Tuesday, November 19th: After an up-and-down day 1 where I finished slightly in the positive, I’m looking to go 2-for-2 in my Encore Boston Harbor Poker sessions. As I mentioned in the last blog post, this property is spectacular: The design, the colors, the sight lines, the amenities, and just about everything else is world-class. While it might be cold and rainy outside in Everett, MA, it’s delightful inside Encore.
I quickly buy-in for $300 upon arriving and, after a mere few minutes, a seat opens up at $1/$3 NL with my name on it. My primary train of thought deals with tilt: I wanted to make sure I would play a solid, fundamentally-sound game, no matter the outcome, without letting my emotions get the best of me.
Nothing Poker-wise happens within the first hour of play for me. There is a lot of chatter, and I am seated next to a young man who is a dealer at private games and at another property. He has also taken the liberty of partaking in some form of recreational drug; His behavior, actions, and speech were all dead giveaways.
I made a couple of big laydowns (one with TPTK), and then had an interesting hand come up. I am in the CO and look down at Ad9d. There are a few $3 limpers in the pot (Note: there are always limpers in $1/$3), so I raise to $20. I pick up four callers, so I find myself five ways to a good flop of AQ5dd. I have top pair with the nut flush draw on a lively, action-filled table, and this is my first significant hand that’s hit me hard on the flop. The action checks to me and with this many players in the hand and a chance to realize my full equity potential, I lead out for $100. Everyone folds, except for the UTG+1 player who tank-calls (but is all-in for less). The turn is the Qh and the river is the Jd for the nut flush and a nice-sized pot, brining me to about $400 in my stack. The player actually had AJo in the hole, so I needed that Jack for at least a chop (AAQQJ).

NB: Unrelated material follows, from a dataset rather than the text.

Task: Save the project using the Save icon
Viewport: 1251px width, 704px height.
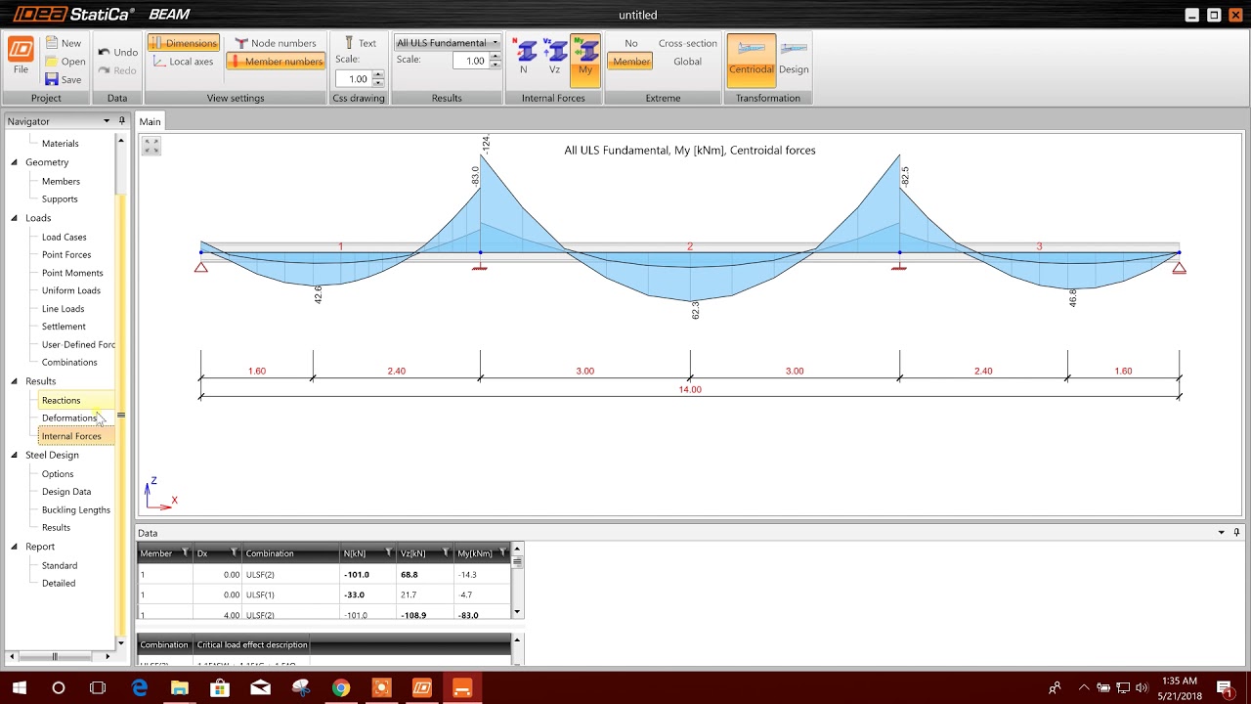Action: (x=63, y=79)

At the end of this hour, I have $430 in front of me and I’m right on my arbitrary, made-up schedule of being up, profit-wise.
Hours 3 and 4:
Outside of folding middle set on a four-card flush and four-card straight board, not much has happened. This table has turned out to be a strange one, with some good players occupying seats and a high-out-of-his-mind player directly to my right. I actually do something I rarely do, but should do more of: Request a table change. In tournaments, this is not possible, and you have to make due with the table draw that you’ve found yourself within. However, in cash games, anything is possible: Seat changes, table changes, reloading, straddling, and such. It takes about 20 minutes for the amazing staff at Encore to get me off that table and into a new situation, and right in the nick of time, as the $1,000 high-hand promotion has just begun, paying out a smooth $1,000 every 20 minutes to the high hand in the room for the next 10 hours.
Even though I find myself down to $330 on the day, the new table looks amazing. There are 5 older gentlemen whom are obviously here to grind out the HH promo, and one professional. Unlike many players, I like playing against the “OMC’s”: For one, I’m a lot closer in age to 2+2’ers or Redditors who use that term, so I feel I can relate a bit more to their style of play. Also, it’s fun being “The aggressive one” or “The kid”, as I’ve been called before (Yes, “The kid” has been thrown my way, even though I was born in 1979).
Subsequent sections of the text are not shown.